All we want for X-mas 🎄: Hyper-scale targeted LDP signaled MACsec 🔐 protected Traffic Engineered epipe ∿ services using Segment Routing over ISIS ☥

4 min readDec 29, 2021

Featuring Netsim-Tools 1.0.6+ by Ivan Pepelnjak

Traffic Engineering in SR-ISIS networks (from Derek’s post)

As the dust slowly settles over 2021, some of you may be wondering if that is it for this year. As it turns out, it is not — there is more! Ivan just released version 1.0.6 of Netsim-Tools, and it’s a doozy.

Extensible Model-Driven Architecture: Truly 😮pen™ collaboration

What is so great about Netsim-Tools and this latest release in particular, is that it is fully customizable by design. The new plugin mechanism allows anyone to add whatever “nerd knobs” they need for their particular use case. Just like SR Linux, Netsim-Tools is truly open — which makes it a great tool to build upon and collaborate with.

Evolutionary paths — some platforms are more open than others

[…] The animal species, in which individual struggle has been reduced to its narrowest limits, and the practice of mutual aid has attained the greatest development, are invariably the most numerous, the most prosperous, and the most open to further progress — Peter Kropotkin on “survival of the fittest”

Last week I already talked about Segment Routing (SR) support for 7250 IXR devices running the new SR Linux 21.11.1 release. While we could use that to implement the SR-ISIS part of the scenario suggested by Derek Cheung (back in 2020) — i.e. R2 and R3 in the diagram — R1 and R4 need to use SR OS, and given my curiosity about SR Traffic Engineering (a.k.a. decorating the network with tunnels all over the place — exciting new territory…) I decided to go all-in on SR OS this time.

So here’s what we’ll be doing today:

Recreate Derek’s SR-ISIS MPLS with Traffic Engineering use case, using Netsim-Tools (extended/enhanced with various “nerd knobs” as needed) and Containerlab
Explore what it would take to add MACsec encryption to the L2 service

Github project can be found here; requires this pending PR (and perhaps a little patience…)

ePipe services — adding custom L2 networking

Netsim-Tools provides the core functionality to model routed network topologies, but prefers to leave (vendor-specific) details to custom plug-ins. For this exercise I’ve created a small ‘epipe’ plugin module which resolves a custom link attribute containing a node name to a nexthop loopback IP address, for use in a custom Jinja2 template.

On the network side, this introduces the need for L2-only ports — i.e. ports without any IP address assigned. To support this, I modified Netsim-Tools to allow for “ipv4: False” (and since I was in the neighborhood, I also added index-based addressing where users can specify an offset relative to a subnet prefix)

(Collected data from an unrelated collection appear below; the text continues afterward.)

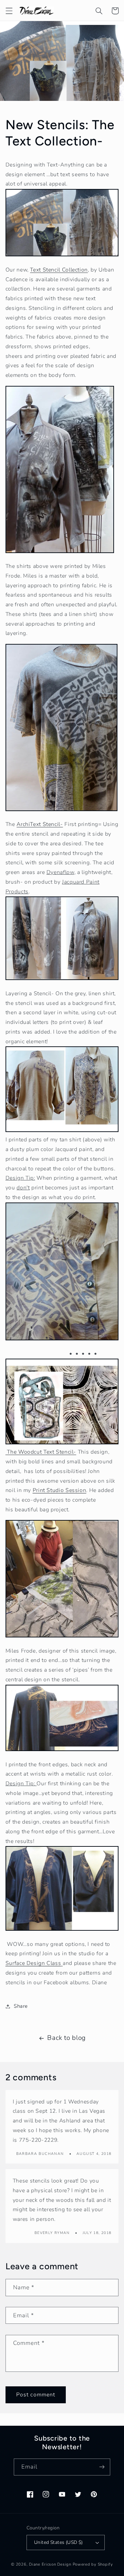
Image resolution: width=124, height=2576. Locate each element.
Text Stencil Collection (59, 270)
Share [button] (21, 2006)
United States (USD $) (58, 2542)
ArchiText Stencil (40, 824)
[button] (9, 11)
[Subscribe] (102, 2467)
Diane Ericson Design (50, 2564)
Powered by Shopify (93, 2564)
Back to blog (66, 2037)
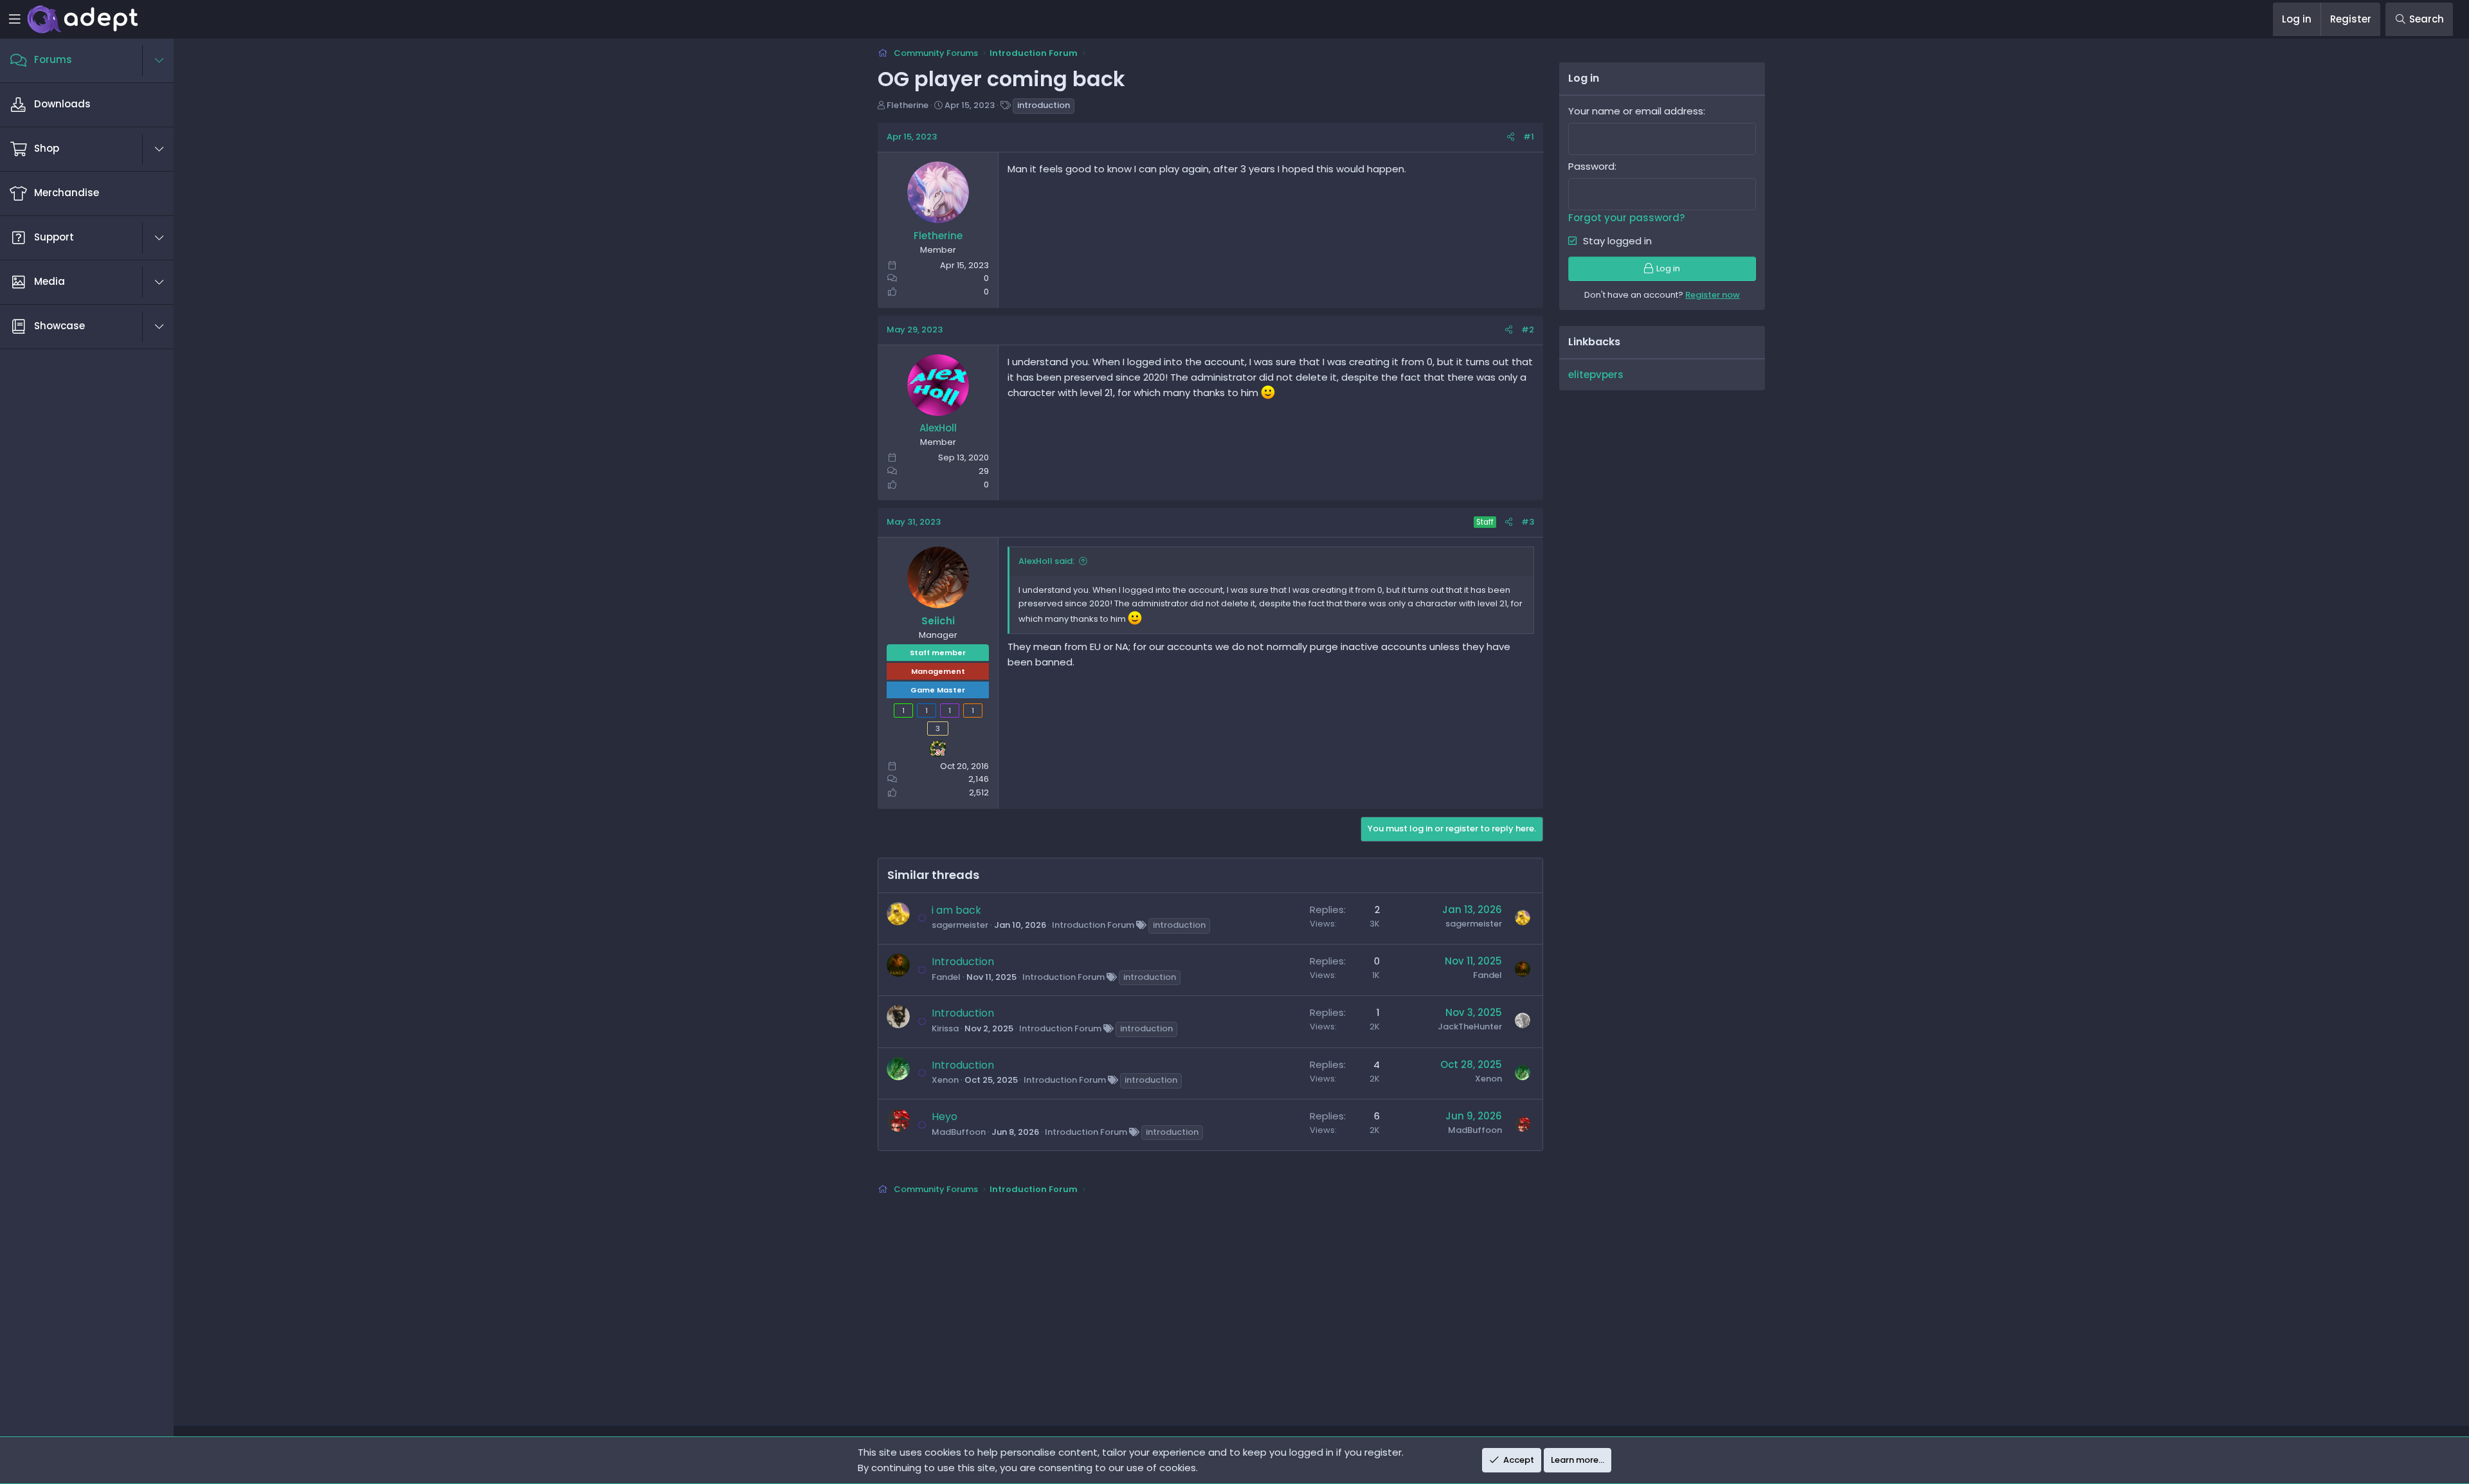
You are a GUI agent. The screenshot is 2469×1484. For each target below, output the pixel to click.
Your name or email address (1635, 111)
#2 (1527, 329)
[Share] (1511, 137)
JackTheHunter (1470, 1026)
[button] (166, 60)
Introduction (963, 961)
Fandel (946, 977)
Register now (1712, 295)
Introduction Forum (1093, 925)
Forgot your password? (1626, 217)
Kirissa (945, 1028)
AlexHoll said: (1046, 561)
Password (1591, 166)
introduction (1043, 105)
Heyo (944, 1116)
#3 (1527, 522)
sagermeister (960, 925)
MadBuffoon (959, 1132)
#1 (1528, 137)
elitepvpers (1595, 374)
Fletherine (907, 105)
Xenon (945, 1080)
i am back (956, 910)
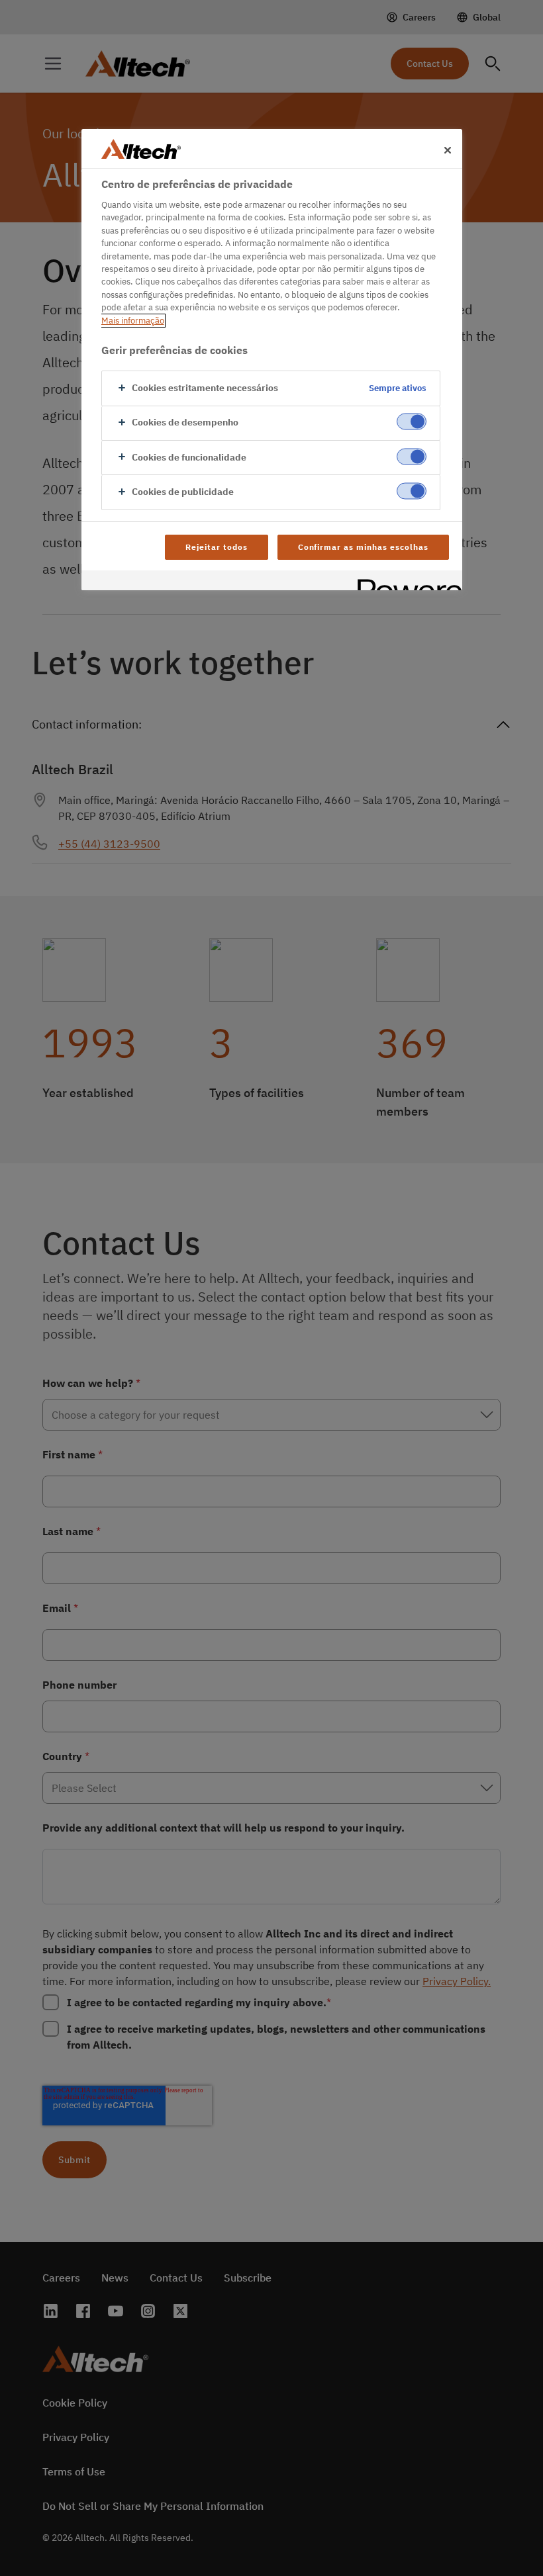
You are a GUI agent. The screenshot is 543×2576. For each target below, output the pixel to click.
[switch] (411, 422)
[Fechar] (447, 150)
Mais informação (132, 320)
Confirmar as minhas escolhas (363, 547)
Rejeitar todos (216, 547)
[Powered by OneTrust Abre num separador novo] (405, 582)
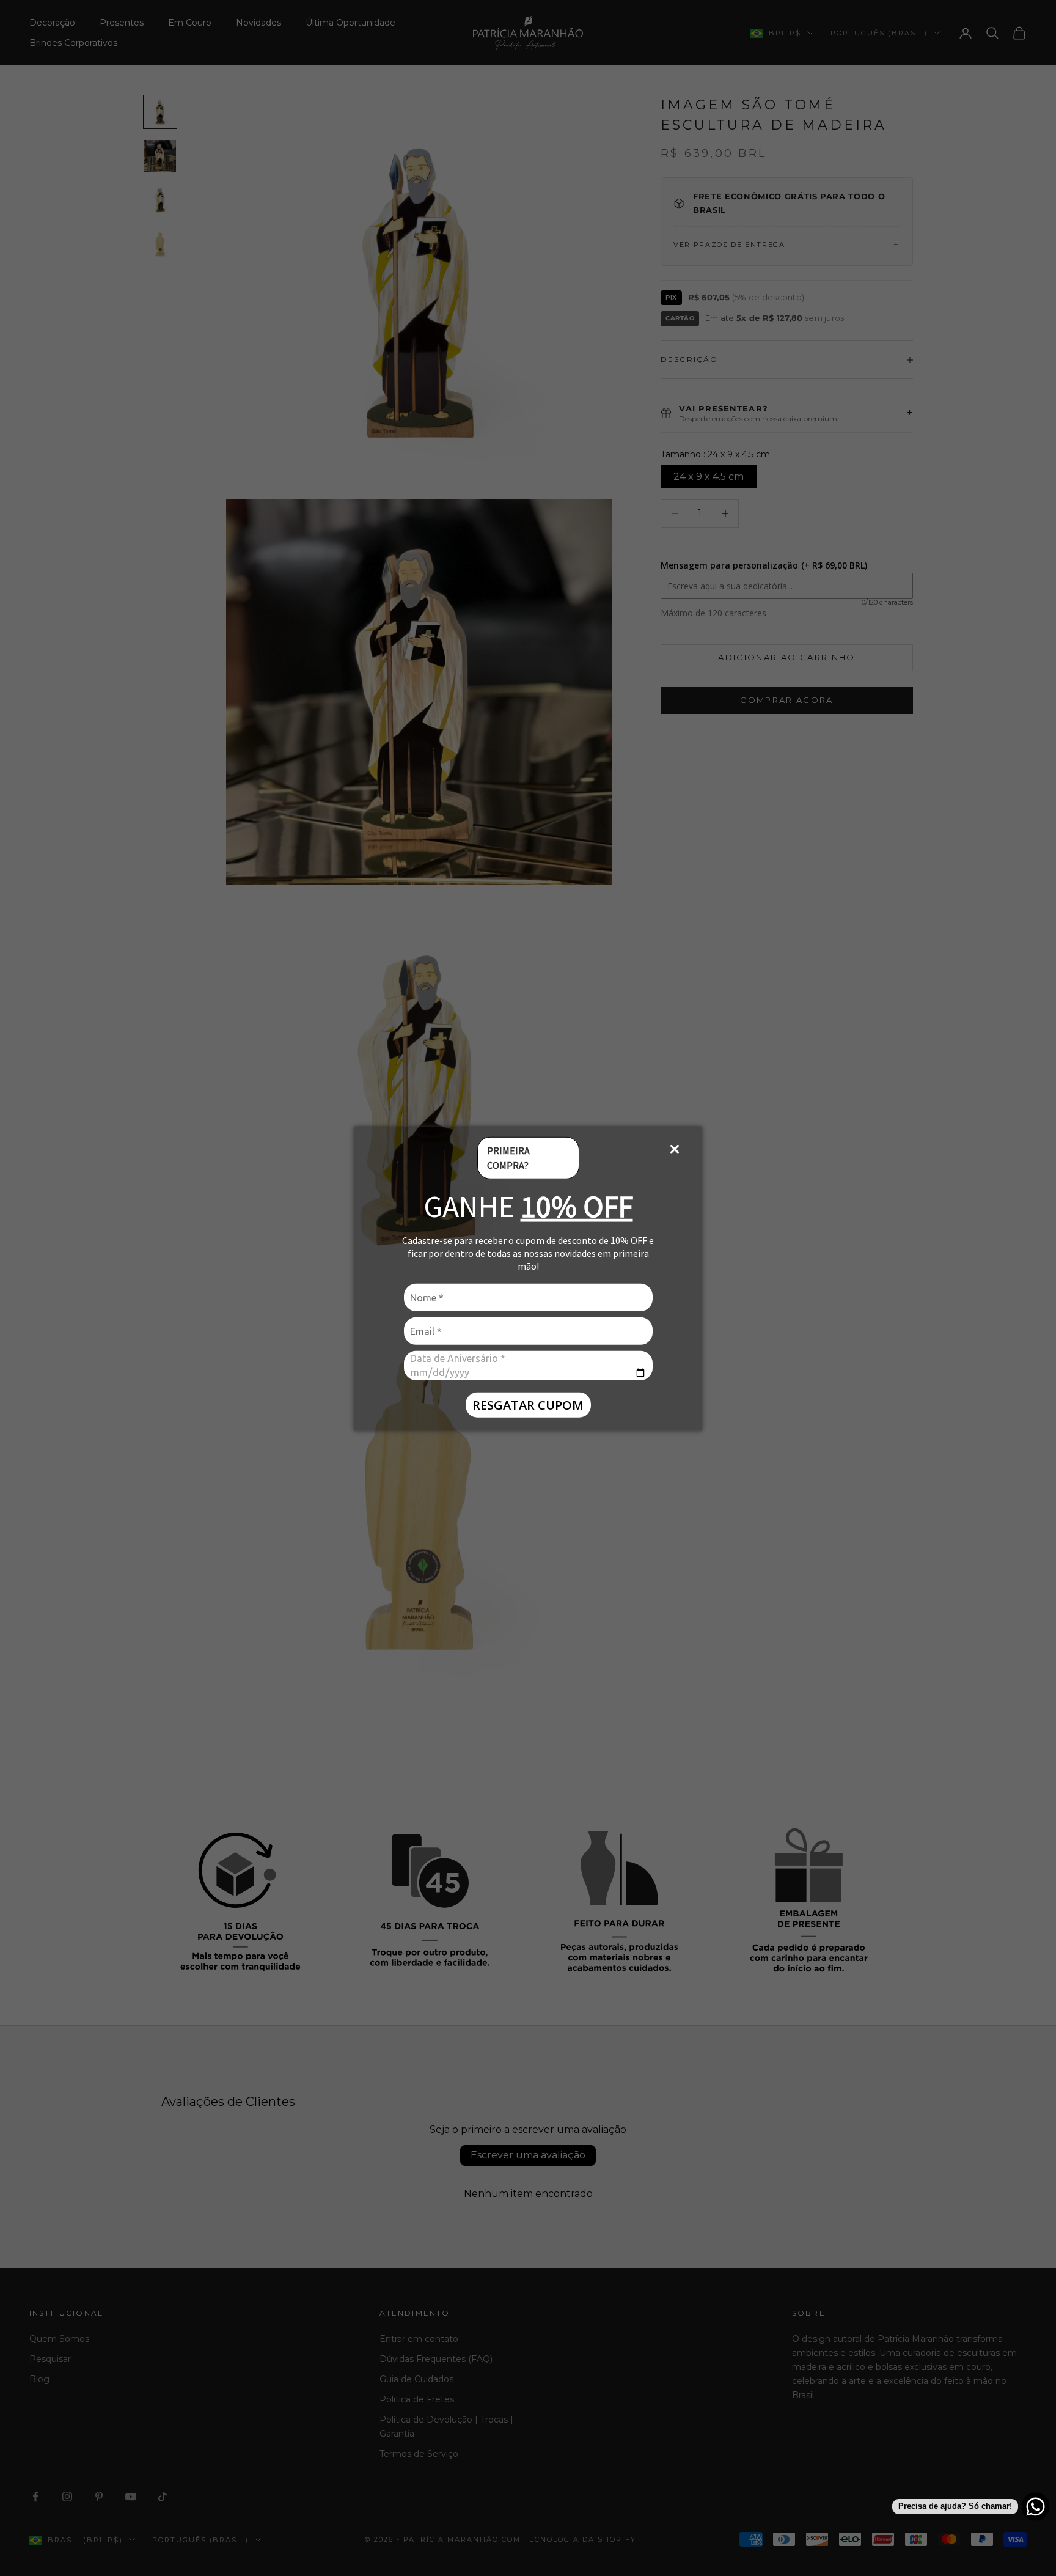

Seamless hyper-scale security-as-a-service at layer 2

As an aside: The reason we (i.e. including you) need this type of L2 connectivity service is also articulated here. Security is a key requirement and investment driver for enterprises, and being able to add it to an existing network service seamlessly — meaning without customers having to make any changes — is essential. Doing that at scale means automation; in other words, what I’m showing here is how we can model and automate security services at hyper-scale, in a form that you can experiment with in your lab.

BFD module

Bidirectional Forwarding Detection (BFD) as defined in RFC5880 is a staple of rapid fault detection and associated failover mechanisms. In this use case it is enabled for ISIS interfaces, using parameters defined in the RFC. One could do the same for OSPF and BGP — but we’ll leave those for another day. The same goes for “seamless bfd” (RFC7880) extensions.

MACsec on 7x50 SROS

Nokia SR OS has long supported Media Access Control security (MACsec, formally IEEE 802.1AE), a security feature supported in hardware on certain MDAs. I could not find a simple table to tell me which MDAs support it, but the vSIM installation guide lists the ‘maxp10–10/1gb-msec-sfp+’ MDA for sr-a4/a8 — so I guess “msec” means MACsec and the sr-a4 is our guy.

Except…Containerlab(Vrnetlab) didn’t support that particular model. Not to worry — we can add that — and so we are good to go.

Or so I thought

As it turns out, MACsec has more of a hop-by-hop architecture, and doesn’t “just” work across a multi-hop MPLS network; the MKA session doesn’t come up. There is a ‘eapol-destination-address’ (MAC address) under port/ethernet/dot1x/macsec which looks promising — but this would require R1 and R4 to have a MAC address to target, which they currently don’t. Maybe a PBB VPLS could work?

Besides that, the MTUs will need some tweaking: MACsec adds 32 bytes to each packet.

Let’s figure it out together — suggestions appreciated!